On 14 June 1946, Professor Julius Hallervorden, director of the Section for Histopathology at the Kaiser Wilhelm Institute for Brain Research (KWI fur Hirnforschung , KWIHF), experienced the surprise of his life. Completely unexpectedly, the neurologist and psychiatrist Professor Leo Alexander, a Jew who had been forced to leave Germany in 1933 and was now conducting numerous interviews with German neurologists, psychiatrists, and neuropathologists on behalf of the American military government, appeared in Dillenburg, Hessia, where Hallervorden had landed with his department in 1944. Believing Alexander to be an ally in the struggle to preserve the KWIHF, Hallervorden threw caution to the wind and acknowledged forthrightly that in his department he had studied hundreds of brains that came from mentally ill and mentally disabled patients who had been killed in the course of the Nazi “euthanasia” program. As far as his visitor's intentions were concerned, Hallervorden could not have been more wrong. Alexander's mission was to investigate the state of research achieved in National Socialist Germany; at the same time, he was collecting material to prepare charges in the Nuremberg Physicians' Trial.
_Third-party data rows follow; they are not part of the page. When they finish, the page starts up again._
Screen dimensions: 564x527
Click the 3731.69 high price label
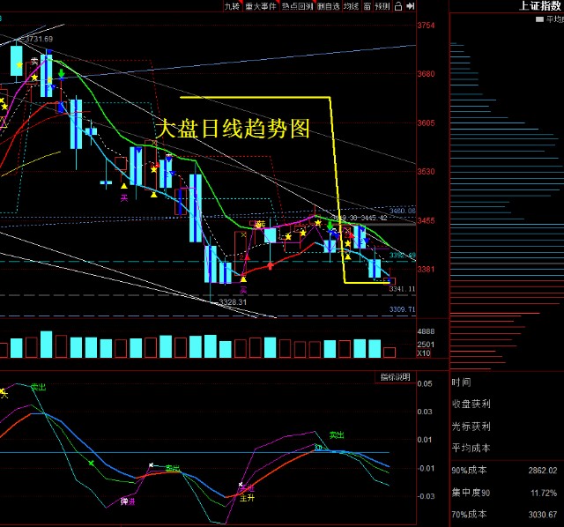[x=39, y=39]
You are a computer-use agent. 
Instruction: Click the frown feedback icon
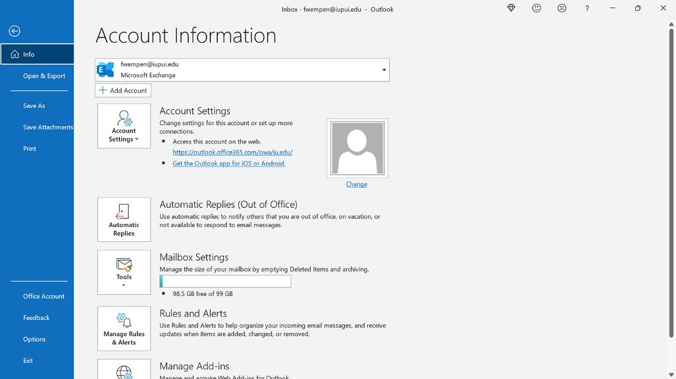[x=561, y=8]
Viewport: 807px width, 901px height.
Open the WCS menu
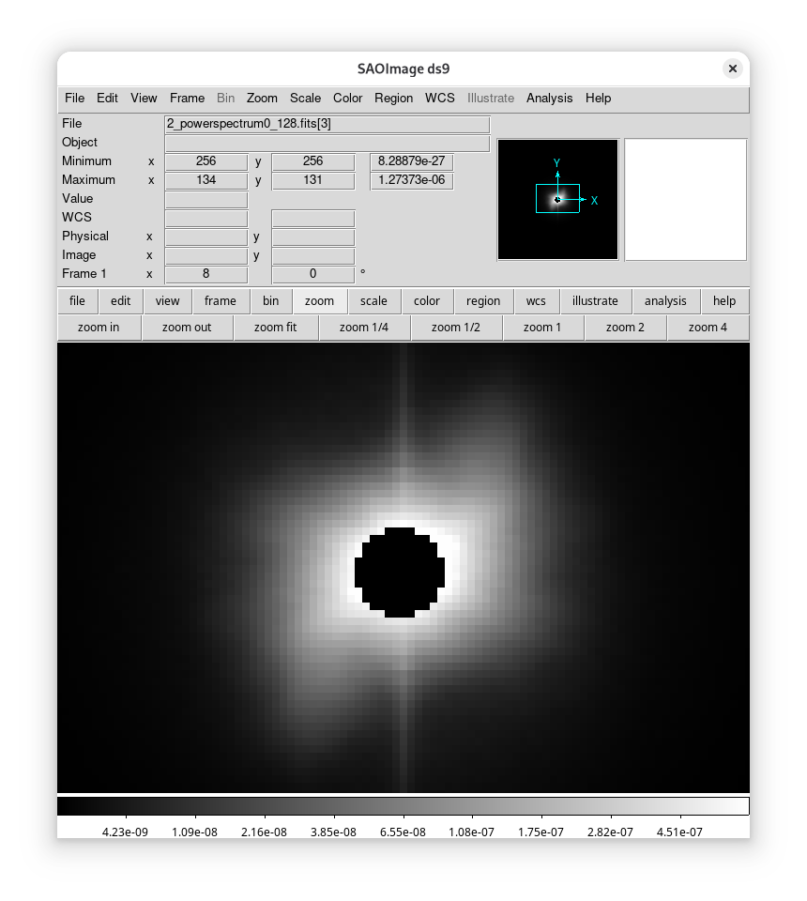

While no preliminary proceedings against Hallervorden were opened and he was not charged, his remarks in conversation with Alexander resulted in his role in “euthanasia” becoming public, so that in the aftermath – for instance, in connection with the Fifth International Congress of Neurology in Lisbon in 1953 – intense controversies about Hallervorden's wartime activities erupted on numerous occasions.